Spannend für Herrn Fischer (Jugendgemeinderat Stuttgart) war, dass doch viel über Bundespolitik diskutiert wurde, obwohl man doch im Gemeinderat sei. Der Jugendgemeinderat begrüße die Vorlage der Verwaltung zur Schaffung neuer Flüchtlingsunterkünfte. Nur durch die Schaffung dieser Unterkünfte könne man die bisher genutzten Notunterkünfte in Hotels aufgeben und für eine bessere Unterbringung sorgen. Diese Unterbringung müsse humanitär geleistet werden und dazu habe Deutschland sich verpflichtet. Des Weiteren verhindere man die Belegung von Sporthallen, die ansonsten als Notunterkünfte für Flüchtlinge genutzt werden müssten. Eine solche Nutzung würde dazu führen, dass Sportunterricht und auch Vereinssport ausfallen würden, was besonders für Jugendliche nachteilig sein würde. Sport sei für viele Jugendliche und junge Menschen eine sehr willkommene körperliche Auslastung. Der Schulsport sei daher das Mindeste, was man den Schülerinnen und Schülern bieten müsse. Folglich sollte man nicht zulassen, dass Sporthallen belegt werden. Dennoch sollte für die Zukunft bei der

Auswahl der Unterbringungsstandorte mehr Wert auf eine gute Anbindung an den öffentlichen Nahverkehr, Kindergärten und Schulen gelegt werden, denn nur durch eine solche Anbindung könne man die Integration junger Flüchtlinge fördern. Allein mit Schaffung von Wohnraum sei dies nicht machbar.

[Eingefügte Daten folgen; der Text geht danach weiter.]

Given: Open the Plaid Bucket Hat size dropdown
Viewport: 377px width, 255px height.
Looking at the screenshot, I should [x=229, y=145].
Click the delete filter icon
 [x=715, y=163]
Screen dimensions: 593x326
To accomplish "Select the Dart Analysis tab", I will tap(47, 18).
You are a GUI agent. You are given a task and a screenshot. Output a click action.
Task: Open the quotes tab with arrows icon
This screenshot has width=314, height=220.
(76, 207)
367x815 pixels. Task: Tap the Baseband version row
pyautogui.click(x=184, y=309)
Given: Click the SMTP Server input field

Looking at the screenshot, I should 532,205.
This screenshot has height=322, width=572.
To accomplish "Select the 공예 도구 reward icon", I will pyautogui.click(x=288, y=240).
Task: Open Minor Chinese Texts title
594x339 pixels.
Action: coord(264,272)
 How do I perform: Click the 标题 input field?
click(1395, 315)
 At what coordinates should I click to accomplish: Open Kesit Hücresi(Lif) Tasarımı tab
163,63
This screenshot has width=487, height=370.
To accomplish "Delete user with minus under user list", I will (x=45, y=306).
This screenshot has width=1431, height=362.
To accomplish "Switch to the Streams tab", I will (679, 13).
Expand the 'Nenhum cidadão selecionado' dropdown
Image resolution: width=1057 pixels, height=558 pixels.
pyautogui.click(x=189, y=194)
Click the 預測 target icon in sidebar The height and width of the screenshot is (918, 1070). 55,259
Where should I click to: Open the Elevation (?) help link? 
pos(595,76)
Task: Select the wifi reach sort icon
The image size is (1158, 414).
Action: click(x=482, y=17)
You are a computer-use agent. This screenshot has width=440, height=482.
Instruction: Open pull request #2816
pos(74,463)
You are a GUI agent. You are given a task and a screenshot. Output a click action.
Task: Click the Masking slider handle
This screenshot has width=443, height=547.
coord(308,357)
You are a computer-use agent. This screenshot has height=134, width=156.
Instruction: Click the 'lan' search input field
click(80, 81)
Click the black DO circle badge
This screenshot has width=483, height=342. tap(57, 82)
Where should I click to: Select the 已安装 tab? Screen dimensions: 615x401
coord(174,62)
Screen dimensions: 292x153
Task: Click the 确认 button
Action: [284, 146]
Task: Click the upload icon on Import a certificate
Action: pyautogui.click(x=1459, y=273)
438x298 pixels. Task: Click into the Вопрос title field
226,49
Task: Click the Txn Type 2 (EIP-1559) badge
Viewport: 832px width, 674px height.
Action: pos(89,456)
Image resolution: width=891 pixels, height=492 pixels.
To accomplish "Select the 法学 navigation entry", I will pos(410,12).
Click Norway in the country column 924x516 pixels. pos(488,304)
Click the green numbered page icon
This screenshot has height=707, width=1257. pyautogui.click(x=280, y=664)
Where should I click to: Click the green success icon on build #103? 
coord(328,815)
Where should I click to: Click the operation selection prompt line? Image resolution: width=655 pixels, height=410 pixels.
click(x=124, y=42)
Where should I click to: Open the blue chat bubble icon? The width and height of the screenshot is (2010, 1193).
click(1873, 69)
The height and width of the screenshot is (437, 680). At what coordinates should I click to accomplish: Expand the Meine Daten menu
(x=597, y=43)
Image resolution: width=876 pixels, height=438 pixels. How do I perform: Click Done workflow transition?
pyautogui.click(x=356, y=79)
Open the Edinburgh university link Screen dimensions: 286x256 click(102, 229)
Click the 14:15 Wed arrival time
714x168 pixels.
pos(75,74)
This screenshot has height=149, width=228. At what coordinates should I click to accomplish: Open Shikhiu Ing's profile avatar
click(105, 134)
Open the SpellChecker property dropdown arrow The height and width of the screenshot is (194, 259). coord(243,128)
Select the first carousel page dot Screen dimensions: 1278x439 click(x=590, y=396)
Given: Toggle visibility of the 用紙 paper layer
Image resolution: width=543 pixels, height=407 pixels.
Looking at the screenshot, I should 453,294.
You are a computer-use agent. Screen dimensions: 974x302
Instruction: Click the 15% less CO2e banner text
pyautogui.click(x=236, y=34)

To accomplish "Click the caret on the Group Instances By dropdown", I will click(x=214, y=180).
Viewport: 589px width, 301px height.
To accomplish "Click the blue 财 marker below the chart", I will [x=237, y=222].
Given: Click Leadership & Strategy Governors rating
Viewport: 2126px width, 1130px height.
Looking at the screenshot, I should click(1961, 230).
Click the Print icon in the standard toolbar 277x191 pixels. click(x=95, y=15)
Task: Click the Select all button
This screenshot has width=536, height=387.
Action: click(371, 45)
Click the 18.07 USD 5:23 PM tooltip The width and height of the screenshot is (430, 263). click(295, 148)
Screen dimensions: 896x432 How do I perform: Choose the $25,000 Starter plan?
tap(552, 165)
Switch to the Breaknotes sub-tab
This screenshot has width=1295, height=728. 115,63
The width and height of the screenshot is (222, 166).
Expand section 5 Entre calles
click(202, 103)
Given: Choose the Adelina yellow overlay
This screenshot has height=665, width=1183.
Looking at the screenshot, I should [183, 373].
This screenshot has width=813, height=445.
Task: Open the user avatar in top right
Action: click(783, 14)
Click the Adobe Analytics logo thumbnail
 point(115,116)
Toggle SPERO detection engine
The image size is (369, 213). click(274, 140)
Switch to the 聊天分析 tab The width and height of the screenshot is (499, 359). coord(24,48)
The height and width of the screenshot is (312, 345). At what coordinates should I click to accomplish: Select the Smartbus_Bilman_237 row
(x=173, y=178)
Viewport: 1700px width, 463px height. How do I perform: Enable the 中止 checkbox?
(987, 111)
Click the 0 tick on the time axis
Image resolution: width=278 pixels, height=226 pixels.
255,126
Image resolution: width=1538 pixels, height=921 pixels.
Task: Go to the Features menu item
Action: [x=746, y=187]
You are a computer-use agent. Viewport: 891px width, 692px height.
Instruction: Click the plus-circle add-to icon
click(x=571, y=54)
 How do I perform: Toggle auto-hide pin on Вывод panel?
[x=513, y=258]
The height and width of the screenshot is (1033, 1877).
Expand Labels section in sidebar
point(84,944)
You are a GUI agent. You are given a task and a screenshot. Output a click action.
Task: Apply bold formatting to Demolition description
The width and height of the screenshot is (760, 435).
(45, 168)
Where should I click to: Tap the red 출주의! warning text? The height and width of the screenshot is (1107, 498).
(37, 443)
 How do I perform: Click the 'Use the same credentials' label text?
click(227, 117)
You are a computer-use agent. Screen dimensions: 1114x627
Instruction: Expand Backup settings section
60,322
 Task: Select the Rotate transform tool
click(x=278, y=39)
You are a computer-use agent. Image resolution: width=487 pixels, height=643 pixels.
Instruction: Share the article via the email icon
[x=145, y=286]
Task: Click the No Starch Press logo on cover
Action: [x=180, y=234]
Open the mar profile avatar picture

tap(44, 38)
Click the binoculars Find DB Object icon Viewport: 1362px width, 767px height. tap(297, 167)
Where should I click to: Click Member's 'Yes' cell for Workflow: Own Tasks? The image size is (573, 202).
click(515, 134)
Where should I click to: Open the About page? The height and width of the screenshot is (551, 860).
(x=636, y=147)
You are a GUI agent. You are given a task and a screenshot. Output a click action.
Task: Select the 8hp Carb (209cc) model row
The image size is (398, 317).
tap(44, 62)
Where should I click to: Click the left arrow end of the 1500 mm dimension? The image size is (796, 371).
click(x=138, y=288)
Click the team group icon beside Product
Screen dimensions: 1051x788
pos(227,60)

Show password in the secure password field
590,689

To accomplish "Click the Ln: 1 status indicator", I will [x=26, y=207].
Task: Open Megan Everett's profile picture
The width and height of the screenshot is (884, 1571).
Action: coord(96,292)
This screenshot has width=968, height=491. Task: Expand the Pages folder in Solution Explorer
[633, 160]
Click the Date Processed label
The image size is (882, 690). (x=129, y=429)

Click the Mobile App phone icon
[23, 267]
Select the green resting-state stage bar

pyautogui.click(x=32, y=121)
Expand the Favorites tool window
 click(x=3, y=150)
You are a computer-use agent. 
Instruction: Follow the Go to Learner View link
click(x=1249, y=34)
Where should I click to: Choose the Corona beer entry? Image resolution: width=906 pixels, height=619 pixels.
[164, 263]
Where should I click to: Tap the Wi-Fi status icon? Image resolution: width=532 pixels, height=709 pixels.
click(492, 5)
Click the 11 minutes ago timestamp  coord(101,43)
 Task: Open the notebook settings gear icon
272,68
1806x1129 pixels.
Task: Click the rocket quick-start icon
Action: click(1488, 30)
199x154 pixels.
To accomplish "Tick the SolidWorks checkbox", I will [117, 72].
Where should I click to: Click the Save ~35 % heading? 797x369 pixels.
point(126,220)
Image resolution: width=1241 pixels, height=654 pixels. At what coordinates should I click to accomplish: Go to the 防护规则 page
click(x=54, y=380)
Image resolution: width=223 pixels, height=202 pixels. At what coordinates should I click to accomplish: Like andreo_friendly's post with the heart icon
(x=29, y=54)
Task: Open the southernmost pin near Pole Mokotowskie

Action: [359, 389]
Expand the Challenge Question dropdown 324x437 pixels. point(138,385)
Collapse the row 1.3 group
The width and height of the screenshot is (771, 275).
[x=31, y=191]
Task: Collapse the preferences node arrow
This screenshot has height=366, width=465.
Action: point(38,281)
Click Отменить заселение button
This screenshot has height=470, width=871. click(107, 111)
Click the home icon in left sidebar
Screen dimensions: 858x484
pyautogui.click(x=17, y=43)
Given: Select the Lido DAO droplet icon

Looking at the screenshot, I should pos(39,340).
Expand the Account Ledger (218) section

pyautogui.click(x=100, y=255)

Anschließend lässt OB Dr. Nopper auf Antrag von StRin von Stein (FW) getrennt über die jeweiligen Beschlussantragsziffern und Standorte der GRDrs 503/2023 Neufassung abstimmen modifiziert um die Änderungen aufgrund der Beratungen in den Bezirksbeiräten und der Fachausschüsse wie eingangs von BM Fuhrmann dargestellt. Er stellt fest:

Der Gemeinderat beschließt zur Beschlussantragsziffer 1.a:
- Den Standort Hedelfingen, Amstetter Straße mit 124 Unterkunftsplätzen
mehrheitlich
wie beantragt (4 Nein-Stimmen).
- Den Standort Plieningen, In den Entenäckern mit 156 Unterkunftsplätzen
mehrheitlich
wie beantragt (4 Nein-Stimmen).

Der Gemeinderat beschließt die Beschlussantragsziffern 1.b und 1.c
mehrheitlich
wie beantragt (4 Nein-Stimmen, 1 Enthaltung).

Der Gemeinderat beschließt zur Beschlussantragsziffer 2. a: Der Gemeinderat beschließt die Beschlussantragsziffern 2.b, 2.c und 2.d mehrheitlich wie beantragt (14 Nein-Stimmen, 2 Enthaltungen).

Der Gemeinderat beschließt die Beschlussantragsziffern 3.a, 3.b und 3.c
mehrheitlich
wie beantragt (14 Nein-Stimmen).

Der Gemeinderat beschließt die Beschlussantragsziffern 4.a, 4.b, 4.c und 5 mehrheitlich wie beantragt (15 Nein-Stimmen).